**ACTIVITIES**.
**a)** List the surname of each woman profiled in the biographical passage.
**b)** Reproduce the part of the biographical passage between "Pearson, who was" and "of Yvonne Pearson.", inclusive.

**EXTRACT PROVIDED**.
• • • •

Jackson worked part-time as a sex worker (with the blessing of her husband, Sydney), when the couple ran into financial troubles. She also assisted her husband, a local roofing contractor, with paperwork and driving his van. The pair shared three children.
Born into a large Glaswegian family, Richardson had three brothers and three sisters. She later moved to Blackpool and married George Richardson – their relationship was tumultuous and at the time of her death, the 28-year-old was living in a B&B and working as a prostitute. Her two children had previously been placed in care. Son, Geoff Beattie, who was adopted as an infant, told the BBC of his shock at discovering his birth mother in 2012: "Not only had she been murdered, but to suddenly be associated with everything else that had gone on, I can't describe it. I was devastated."
Known to her friends as Tina, Atkinson was a sex worker with three children. She died on her way home from a night of drinking in local spots in Bradford.
Sutcliffe's first non-sex worker victim, McDonald's killing saw an increase in public interest in the case. Her father, Wilf, a former railwayman, died two years after her murder, seemingly never having recovered from the ordeal. On the night of her death, McDonald had been out dancing with friends and after stopping to buy chips, missed her last bus home.
Sutcliffe gave Jordan £5 before attacking her and the note was later traced by police to branches of the Midland Bank in Shipley and Bingley, helping them to narrow their search. Her partner and the father of Jordan's two children, Alan Royle, said of her work, "It didn't matter to me at all. I was hooked and I loved her, but, after she told me, she stopped it there and then, and said she wanted to move in with me. She said the only time she would ever do it again would be if her family was absolutely starving... She walked out of the house one day for a packet of cigarettes and didn't come back." He added that Jordan was buried on her 21st birthday.
Pearson, who was 21 at the time of her death, had two young children, Colette aged two and Lorraine, just five months. They were with a neighbour on the night she was attacked by Sutcliffe.
Eighteen-year-old Rytka and her twin sister, Rita, were working as prostitutes at the time of her death. She was killed less than a fortnight after Sutcliffe claimed the life of Yvonne Pearson.

• • • •

Collected data entries

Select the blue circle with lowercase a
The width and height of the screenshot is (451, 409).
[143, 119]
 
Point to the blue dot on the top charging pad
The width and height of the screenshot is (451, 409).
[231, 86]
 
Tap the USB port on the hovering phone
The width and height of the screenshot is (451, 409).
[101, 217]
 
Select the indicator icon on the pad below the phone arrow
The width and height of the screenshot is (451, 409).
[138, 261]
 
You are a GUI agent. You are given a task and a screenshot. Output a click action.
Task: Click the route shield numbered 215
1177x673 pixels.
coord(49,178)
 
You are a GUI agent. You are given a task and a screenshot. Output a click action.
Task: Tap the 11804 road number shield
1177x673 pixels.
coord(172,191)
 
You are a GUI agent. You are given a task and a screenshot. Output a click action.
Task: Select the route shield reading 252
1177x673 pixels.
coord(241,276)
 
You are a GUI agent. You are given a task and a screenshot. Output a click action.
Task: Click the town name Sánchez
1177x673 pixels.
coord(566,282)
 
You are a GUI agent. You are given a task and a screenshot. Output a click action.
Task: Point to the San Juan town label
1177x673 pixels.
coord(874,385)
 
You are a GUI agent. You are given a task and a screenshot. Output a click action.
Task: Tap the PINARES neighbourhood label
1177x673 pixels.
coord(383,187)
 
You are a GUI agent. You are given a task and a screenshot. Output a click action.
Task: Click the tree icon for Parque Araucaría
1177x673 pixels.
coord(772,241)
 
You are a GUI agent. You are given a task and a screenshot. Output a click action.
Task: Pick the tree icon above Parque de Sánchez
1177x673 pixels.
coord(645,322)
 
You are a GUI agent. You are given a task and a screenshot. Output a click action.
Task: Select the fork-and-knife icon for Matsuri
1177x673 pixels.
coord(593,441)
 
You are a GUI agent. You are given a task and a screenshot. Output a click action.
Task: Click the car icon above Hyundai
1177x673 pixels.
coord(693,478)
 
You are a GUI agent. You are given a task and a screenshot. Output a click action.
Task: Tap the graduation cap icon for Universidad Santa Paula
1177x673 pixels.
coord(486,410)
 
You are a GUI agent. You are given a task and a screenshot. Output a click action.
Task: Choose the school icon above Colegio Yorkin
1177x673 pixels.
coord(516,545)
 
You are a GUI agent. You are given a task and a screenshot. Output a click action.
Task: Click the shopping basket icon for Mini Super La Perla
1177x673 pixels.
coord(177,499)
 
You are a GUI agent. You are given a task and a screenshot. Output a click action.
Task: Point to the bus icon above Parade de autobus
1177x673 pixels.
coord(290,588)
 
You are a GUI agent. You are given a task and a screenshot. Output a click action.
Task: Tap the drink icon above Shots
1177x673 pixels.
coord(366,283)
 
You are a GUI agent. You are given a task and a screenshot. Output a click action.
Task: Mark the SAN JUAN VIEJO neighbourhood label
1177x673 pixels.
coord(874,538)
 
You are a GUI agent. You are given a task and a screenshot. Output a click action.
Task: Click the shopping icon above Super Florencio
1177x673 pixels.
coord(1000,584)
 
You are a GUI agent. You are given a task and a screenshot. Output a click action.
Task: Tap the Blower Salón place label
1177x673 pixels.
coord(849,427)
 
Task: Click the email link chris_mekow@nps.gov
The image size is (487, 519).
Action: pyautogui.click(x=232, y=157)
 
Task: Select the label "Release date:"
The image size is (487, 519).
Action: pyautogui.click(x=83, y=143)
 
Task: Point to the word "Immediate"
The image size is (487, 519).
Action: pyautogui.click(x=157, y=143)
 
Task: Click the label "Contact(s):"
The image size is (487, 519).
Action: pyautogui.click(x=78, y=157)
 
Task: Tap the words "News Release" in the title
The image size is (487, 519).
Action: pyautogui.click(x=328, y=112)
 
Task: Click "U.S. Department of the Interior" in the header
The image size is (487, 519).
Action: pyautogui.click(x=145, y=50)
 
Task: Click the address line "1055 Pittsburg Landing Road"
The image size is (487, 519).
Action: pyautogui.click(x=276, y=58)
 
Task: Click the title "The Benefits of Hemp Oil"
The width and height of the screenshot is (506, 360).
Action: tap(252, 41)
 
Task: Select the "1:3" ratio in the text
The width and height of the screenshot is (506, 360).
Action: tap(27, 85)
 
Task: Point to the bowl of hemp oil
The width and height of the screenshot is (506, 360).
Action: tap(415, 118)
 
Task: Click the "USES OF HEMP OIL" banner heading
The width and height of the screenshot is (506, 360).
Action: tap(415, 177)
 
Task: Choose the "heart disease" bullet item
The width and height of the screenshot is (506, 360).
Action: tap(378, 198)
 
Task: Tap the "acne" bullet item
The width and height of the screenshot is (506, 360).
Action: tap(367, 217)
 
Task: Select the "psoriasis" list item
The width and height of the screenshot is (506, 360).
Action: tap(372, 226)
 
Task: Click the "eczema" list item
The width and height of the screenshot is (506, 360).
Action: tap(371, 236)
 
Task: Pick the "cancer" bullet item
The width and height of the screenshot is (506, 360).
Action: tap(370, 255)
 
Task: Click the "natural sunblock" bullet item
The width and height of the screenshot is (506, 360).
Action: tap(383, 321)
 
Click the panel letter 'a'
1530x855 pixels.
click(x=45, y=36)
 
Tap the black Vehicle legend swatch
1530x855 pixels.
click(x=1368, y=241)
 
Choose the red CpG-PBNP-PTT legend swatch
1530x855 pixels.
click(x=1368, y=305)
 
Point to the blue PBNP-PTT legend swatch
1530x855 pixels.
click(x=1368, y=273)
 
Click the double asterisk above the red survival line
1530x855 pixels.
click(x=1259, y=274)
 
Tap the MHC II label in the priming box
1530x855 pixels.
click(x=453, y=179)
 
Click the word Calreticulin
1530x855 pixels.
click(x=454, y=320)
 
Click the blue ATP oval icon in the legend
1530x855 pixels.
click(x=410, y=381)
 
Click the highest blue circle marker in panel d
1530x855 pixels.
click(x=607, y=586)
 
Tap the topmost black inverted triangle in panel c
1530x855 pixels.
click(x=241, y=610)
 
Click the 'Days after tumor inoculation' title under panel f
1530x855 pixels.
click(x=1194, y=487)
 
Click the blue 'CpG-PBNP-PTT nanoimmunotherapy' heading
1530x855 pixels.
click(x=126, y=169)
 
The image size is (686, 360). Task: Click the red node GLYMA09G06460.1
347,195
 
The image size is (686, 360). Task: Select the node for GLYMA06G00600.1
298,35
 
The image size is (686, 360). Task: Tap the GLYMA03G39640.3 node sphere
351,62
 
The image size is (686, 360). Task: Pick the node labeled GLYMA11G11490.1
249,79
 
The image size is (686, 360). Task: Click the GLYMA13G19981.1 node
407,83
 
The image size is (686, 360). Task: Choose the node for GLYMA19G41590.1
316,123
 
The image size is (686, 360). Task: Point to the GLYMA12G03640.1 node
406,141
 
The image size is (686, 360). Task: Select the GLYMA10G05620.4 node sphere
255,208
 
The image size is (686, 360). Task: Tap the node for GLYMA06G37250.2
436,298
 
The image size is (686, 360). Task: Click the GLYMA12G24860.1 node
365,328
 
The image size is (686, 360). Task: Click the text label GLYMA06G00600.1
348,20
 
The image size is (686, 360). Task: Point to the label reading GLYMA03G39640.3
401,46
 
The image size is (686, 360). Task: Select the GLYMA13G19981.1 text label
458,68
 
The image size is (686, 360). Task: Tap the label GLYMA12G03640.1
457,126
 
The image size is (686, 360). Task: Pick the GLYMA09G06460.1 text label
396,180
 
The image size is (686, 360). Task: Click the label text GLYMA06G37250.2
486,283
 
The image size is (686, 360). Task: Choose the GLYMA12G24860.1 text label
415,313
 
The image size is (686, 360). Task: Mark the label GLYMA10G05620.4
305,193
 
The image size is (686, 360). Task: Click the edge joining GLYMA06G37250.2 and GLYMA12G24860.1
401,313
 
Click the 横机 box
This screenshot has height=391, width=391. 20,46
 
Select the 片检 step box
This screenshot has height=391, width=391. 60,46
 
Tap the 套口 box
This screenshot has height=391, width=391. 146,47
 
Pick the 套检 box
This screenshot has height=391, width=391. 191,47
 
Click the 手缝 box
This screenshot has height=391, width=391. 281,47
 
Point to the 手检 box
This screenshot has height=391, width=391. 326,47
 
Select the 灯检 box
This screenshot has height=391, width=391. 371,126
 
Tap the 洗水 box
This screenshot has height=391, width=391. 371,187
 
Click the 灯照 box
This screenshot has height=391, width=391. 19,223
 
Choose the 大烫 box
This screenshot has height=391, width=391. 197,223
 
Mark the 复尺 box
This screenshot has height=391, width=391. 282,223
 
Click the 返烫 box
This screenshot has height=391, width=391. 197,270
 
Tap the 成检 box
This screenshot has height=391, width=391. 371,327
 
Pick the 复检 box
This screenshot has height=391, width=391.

• • • •

**SOLUTION LIST**.
**a)** Jackson, Richardson, Atkinson, McDonald, Jordan, Pearson, Rytka

**b)**
Pearson, who was 21 at the time of her death, had two young children, Colette aged two and Lorraine, just five months. They were with a neighbour on the night she was attacked by Sutcliffe.
Eighteen-year-old Rytka and her twin sister, Rita, were working as prostitutes at the time of her death. She was killed less than a fortnight after Sutcliffe claimed the life of Yvonne Pearson.